Ultimately the market is never free.
without at the same time providing for some kind of short-term cushion to the millions of people who will harmed by such a policy today or tomorrow.
Right now there is a distribution shortage of grains in the World, to the point that famine is likely in many areas.
Part of the complex reason for this is that it is difficult to grow certain grains for export to other countries.
Rice is a prime example. Countries that can readily afford to import rice like Japan often have cultural trade barriers that make growing rice for that market prohibitive, then other areas that need rice, can't afford it.
The problem of market affordability is very profound. While governments often subsidies price, that subsidy is subject to change according to political will, and farmers are less likely to grow cops that can only be profitable when agents outside their control determine whether or not that crop will be in the black.
So few people on this board have ever been farmers, or even come from a farming background, so it is sometimes difficult for readers to understand how market forces affect farming decisions. One of the main reasons for the decline of the family farmer isn’t pressure from mega-agriculture business; it’s that these large businesses offer price stability, even when that price is often many times lower that could otherwise be obtained.
Most family farmers can’t take the chance on losing growing season, so crops are sold in advance and a much reduced price. But that price is known. While the crop may fail, falling prices don’t affect you, and you aren’t ruined because of temporary glut in the market.
American farmers could easily feed the World, we have 40% of the Worlds arable land, and the most effective farming techniques, but that’s not going to happen without some measure of price stability.
Open World markets provide for better price stability than closed markets. If you grow rice for Japan, and Japan closes its market, you are screwed, because there will no be a profitable domestic market either. Everyone is forced to dump their rice locally.
"How the World Works has no problem with the theory that in the long run, high prices for food commodities and a completely free trade regime would result in greater production (provided farmers don't run into absolute constraints -- such as a lack of land or water or fertilizer inputs.)"

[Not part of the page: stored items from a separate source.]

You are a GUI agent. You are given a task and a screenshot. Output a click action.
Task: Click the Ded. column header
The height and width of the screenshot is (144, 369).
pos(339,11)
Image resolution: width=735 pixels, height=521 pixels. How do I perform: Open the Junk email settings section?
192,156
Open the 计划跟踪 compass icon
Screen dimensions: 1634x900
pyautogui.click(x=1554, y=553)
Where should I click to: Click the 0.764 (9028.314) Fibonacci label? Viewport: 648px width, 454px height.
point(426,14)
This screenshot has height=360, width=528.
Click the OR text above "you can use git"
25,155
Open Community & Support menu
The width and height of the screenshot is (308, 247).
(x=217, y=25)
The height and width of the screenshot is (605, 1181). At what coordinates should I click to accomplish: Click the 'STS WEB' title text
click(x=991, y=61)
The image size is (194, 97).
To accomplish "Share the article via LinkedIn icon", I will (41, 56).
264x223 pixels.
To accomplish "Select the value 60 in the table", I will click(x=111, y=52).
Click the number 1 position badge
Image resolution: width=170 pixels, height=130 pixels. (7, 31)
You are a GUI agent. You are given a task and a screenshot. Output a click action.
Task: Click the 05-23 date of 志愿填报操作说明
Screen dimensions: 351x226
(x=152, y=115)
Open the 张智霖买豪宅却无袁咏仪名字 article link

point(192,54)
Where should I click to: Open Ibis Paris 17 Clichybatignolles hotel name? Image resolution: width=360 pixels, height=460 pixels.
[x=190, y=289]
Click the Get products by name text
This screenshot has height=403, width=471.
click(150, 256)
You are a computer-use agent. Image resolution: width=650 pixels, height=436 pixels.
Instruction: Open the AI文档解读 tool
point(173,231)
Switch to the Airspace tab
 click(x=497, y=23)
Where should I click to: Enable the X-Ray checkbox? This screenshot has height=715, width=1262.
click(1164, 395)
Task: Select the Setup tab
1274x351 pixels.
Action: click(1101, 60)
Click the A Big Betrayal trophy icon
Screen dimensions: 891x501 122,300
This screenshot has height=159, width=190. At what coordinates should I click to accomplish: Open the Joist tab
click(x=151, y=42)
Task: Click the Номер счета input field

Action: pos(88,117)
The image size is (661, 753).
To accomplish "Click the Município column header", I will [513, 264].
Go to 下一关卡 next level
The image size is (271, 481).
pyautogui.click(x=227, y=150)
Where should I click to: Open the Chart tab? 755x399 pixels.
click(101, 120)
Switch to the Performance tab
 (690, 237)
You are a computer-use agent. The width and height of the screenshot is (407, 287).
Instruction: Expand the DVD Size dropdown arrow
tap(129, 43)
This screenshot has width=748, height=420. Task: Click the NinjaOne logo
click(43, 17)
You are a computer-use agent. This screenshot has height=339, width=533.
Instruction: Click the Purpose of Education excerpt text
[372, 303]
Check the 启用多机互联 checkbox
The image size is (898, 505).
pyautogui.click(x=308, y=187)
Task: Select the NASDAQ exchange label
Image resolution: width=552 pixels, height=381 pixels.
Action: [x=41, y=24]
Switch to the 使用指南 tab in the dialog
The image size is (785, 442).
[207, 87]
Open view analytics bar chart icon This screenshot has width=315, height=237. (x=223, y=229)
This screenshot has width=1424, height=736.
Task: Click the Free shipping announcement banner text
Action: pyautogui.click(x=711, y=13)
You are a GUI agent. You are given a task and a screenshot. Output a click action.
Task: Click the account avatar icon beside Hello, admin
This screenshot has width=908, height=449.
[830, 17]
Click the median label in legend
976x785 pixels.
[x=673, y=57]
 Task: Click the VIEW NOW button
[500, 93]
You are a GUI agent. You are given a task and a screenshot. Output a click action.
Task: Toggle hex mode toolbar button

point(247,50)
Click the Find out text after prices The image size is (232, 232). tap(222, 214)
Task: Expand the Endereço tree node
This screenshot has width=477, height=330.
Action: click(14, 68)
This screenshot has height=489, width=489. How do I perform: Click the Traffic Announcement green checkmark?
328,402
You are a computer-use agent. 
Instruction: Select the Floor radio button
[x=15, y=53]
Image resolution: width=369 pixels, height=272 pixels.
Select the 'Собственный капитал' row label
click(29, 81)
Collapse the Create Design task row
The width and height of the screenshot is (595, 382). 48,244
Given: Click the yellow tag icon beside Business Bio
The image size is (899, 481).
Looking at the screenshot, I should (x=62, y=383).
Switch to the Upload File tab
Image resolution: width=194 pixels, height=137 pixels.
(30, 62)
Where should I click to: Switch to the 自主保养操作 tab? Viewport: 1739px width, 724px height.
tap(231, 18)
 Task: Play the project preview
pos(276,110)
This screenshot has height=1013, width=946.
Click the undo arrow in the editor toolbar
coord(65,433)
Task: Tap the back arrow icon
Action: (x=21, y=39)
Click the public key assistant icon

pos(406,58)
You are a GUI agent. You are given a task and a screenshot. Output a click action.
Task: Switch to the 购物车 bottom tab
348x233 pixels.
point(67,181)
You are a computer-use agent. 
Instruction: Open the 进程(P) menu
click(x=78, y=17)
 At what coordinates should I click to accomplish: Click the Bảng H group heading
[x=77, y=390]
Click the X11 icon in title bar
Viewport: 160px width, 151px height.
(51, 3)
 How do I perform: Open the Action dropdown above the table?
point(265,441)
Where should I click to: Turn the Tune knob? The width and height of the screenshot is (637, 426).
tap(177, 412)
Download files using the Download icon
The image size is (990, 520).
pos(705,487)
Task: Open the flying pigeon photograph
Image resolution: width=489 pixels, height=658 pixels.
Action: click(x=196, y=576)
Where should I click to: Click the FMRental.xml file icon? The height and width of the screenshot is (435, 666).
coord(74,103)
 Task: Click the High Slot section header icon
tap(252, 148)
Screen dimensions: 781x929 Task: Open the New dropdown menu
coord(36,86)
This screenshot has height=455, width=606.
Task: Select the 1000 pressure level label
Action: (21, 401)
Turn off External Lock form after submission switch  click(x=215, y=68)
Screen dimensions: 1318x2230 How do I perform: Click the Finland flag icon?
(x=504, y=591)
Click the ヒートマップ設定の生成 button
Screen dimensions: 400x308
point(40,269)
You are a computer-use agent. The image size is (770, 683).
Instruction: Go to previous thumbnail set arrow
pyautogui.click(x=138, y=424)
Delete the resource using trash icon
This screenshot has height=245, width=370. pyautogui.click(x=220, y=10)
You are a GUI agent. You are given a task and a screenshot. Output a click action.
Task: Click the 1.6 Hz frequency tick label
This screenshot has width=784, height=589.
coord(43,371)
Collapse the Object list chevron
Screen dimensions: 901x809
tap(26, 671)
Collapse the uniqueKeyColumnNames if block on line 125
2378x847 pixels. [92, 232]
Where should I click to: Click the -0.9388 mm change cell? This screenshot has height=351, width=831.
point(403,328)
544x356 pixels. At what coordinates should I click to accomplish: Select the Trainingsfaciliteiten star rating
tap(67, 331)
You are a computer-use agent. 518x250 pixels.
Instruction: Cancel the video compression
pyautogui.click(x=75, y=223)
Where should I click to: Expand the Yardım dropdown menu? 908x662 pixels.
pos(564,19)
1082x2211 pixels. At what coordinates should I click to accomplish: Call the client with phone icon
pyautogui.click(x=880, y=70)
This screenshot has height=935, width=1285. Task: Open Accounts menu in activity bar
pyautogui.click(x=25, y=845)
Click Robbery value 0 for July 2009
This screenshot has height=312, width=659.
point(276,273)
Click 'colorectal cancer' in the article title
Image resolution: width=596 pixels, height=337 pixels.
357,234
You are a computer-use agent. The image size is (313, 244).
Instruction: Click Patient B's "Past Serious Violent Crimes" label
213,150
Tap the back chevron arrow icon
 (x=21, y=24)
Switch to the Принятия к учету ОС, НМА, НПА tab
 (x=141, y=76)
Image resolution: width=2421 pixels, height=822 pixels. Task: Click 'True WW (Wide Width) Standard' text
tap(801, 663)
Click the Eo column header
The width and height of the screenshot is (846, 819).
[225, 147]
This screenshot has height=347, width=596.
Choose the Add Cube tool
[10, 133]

Good point. I would add a bigger problem is the long run is beyond what real people and real suffering can measure. Just ask the rust belt - where are those magical new jobs and opportunities to make up for those lost to trade?
It's annoying when economists use "period of adjustment" and other abstract terms to avoid mentioning real human suffering, but it's infuriating how frequently they lie about the scale, both in impact and length.
There are people who never recovered from losing everything in the savings and loan bailout. The older workers who have their pensions vanish in the Enron collapse didn't recover with the market.
And people who starve to death, or have their health permanently damaged by the shock of free trade will not recover. Those bankrupted by trade will not have any money to boost production.
This is what is happening in India right now. The hunger problem in India is not about a food shortage, it's because vast amounts of the population cannot affort to eat. India's position in the world economy relies on having cheap labor due to massive economic and infrastructure inequality. Without the massive underclass, it couldn't attract investment. This disparity hits rural areas hardest - farmers are killing themselves in record numbers, thousands per year. The less cheap local food there is, the more India's poor is at the mercy of imports and high priced big producers, and thanks to subsidies they can make more exporting rice. Thus you have hunger in the midst of abundance.
Markets thrive on scarcity and speculation - those seeking profits have no interest in who starves as long as they get paid and they get paid more then demand is greater than supply. So no, in fact free trade doesn't lift all boats, it swamps most of them.